The week was cold, damp, communal and very out-doorsy. And while I really hated these things, I loved the overall experience because of what I learned:-
- I (and we, as a society) take much for granted. Hot showers, shelter from rain and the elements, plumbing, the ability to feel clean, and have food whenever we want …. These are things not available to many, but we have come to expect them as basic. Removing them for a while makes us appreciate the value and luxury that some of us have. I like being in nature, but I like coming home to a warm bed, free of bugs (or toads, as one of my fellow tee-pee dwellers found), I like having hot showers and value the simple luxuries afforded in my life (these of course, are privilege for much of the world, but I appreciate and enjoy them).
- Removing the “easy buttons” forces you to feel your emotions. We don’t realise how many quick fixes and distractions we have day-to-day that allow us to tune out from how we are feeling, especially if those feelings are uncomfortable. The eco-retreat had no wifi, no television, no (as far as I was concerned) basic comforts, which meant that I had no way to distract myself from feeling uncomfortable. How often do we start scrolling, reach for something delicious/comforting/intoxicating, or tune out on Netflix when things get a little tough? I had nothing that I could use to turn off or avoid the feelings that came up, so I had no choice but to acknowledge them. And although it’s not easy, learning to sit with sadness, discomfort and anger is one of the most valuable lessons we can learn. It teaches us resilience, and the understanding that nothing is permanent – happiness, sadness or anything else. We learn that chasing happiness is futile because happiness is fleeting, as is everything. Appreciating where we are now, and recognizing the impermanence of everything (and accepting that fact) creates contentment because we are focused on the only moment we have – the present.
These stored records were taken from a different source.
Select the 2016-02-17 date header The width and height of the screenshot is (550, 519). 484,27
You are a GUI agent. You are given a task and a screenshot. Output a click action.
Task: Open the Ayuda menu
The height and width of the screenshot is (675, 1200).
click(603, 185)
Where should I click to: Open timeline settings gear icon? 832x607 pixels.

- Hard times breed deep connections – with self and others. Some of my best friends have come from the connection that happens during a shared difficult experience. Bonding over leaky tee-pees, lack of toilets and an understanding of being out of your realm can bring deep bonds of sisterhood, both with yourself and with others. You are forced to get real, real quick. And connection comes from being real. I met beautiful women, witnessed and felt true vulnerability, and saw incredible moments of honest bare souls. First by allowing ourselves to feel and then opening up about those feelings, we realise that we are not alone, the human experience is shared, and vulnerability and honesty breeds connection. Seeing this openness in ourselves and in others helps us connect to what we truly need, and allows us to better understand ourselves. Being honest, and also available to receive honesty, allows for more connection, more understanding, more love; that’s really what life’s all about – giving and sharing love, with ourselves and those around us.
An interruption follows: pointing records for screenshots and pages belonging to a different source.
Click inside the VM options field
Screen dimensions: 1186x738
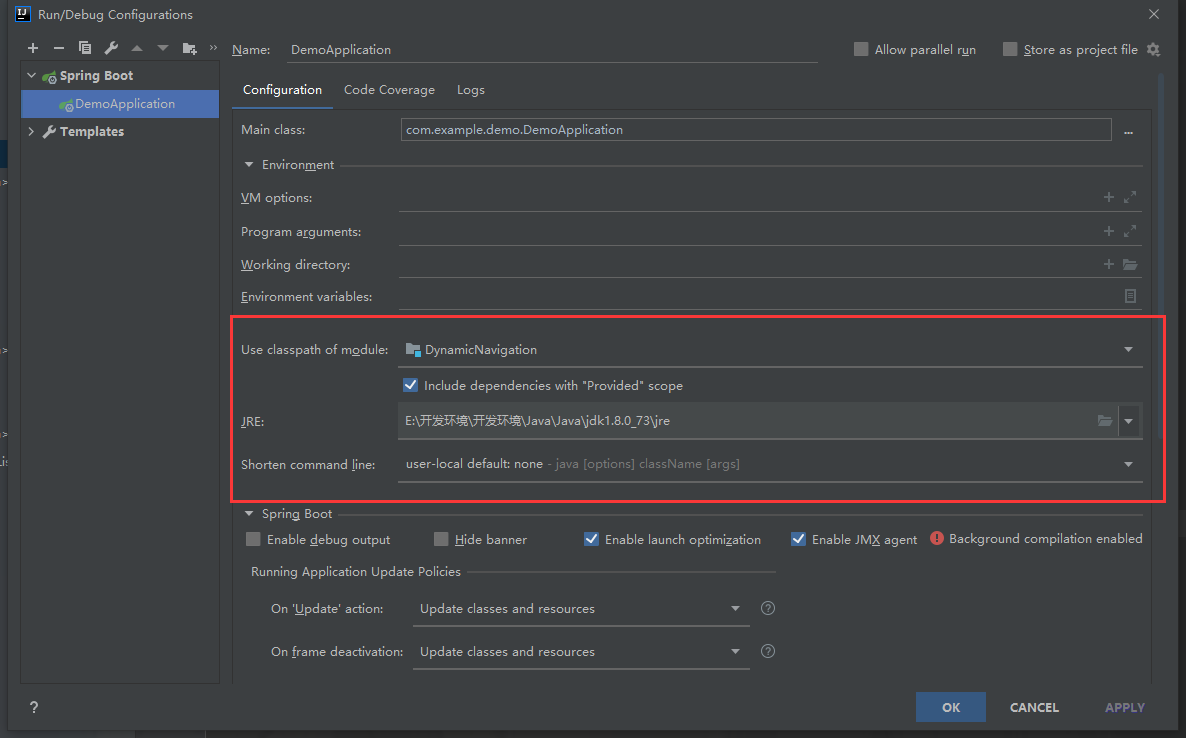pyautogui.click(x=700, y=197)
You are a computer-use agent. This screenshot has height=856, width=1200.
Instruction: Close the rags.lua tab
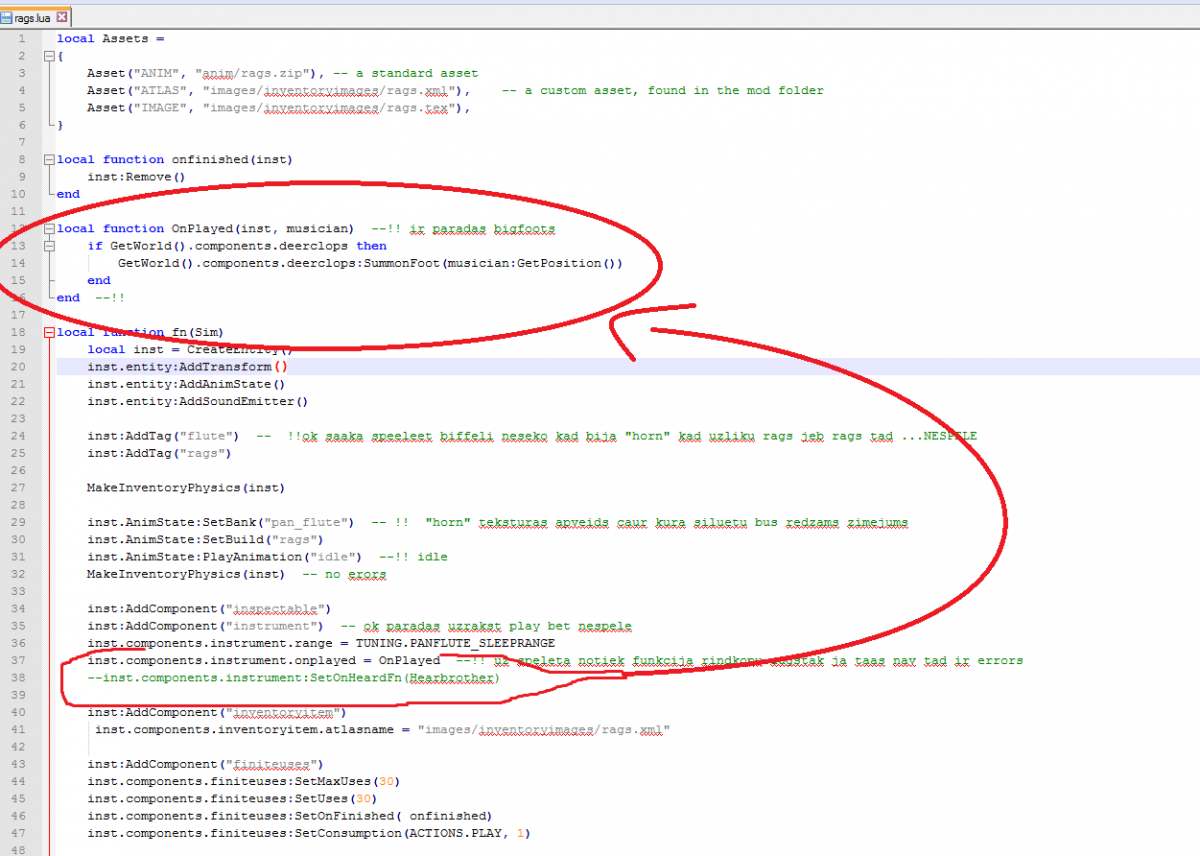click(63, 17)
Although it’s much easier to stay inside our bubbles of safety, stepping outside can be the best and most incredible experience. Although I won’t be signing up for another eco-retreat anytime soon, I wouldn’t change a thing – I have a deeper appreciation for the life I live, a greater awareness for the distractions I use to avoid discomfort, a deeper resilience for feelings of discomfort, and a renewed sense of connection with myself and others. So break the bubble, get dirty and see what happens … I daresay you won’t regret it.
Have you stepped outside of your comfort zone? What was the experience? I'd love to hear about it in the comments.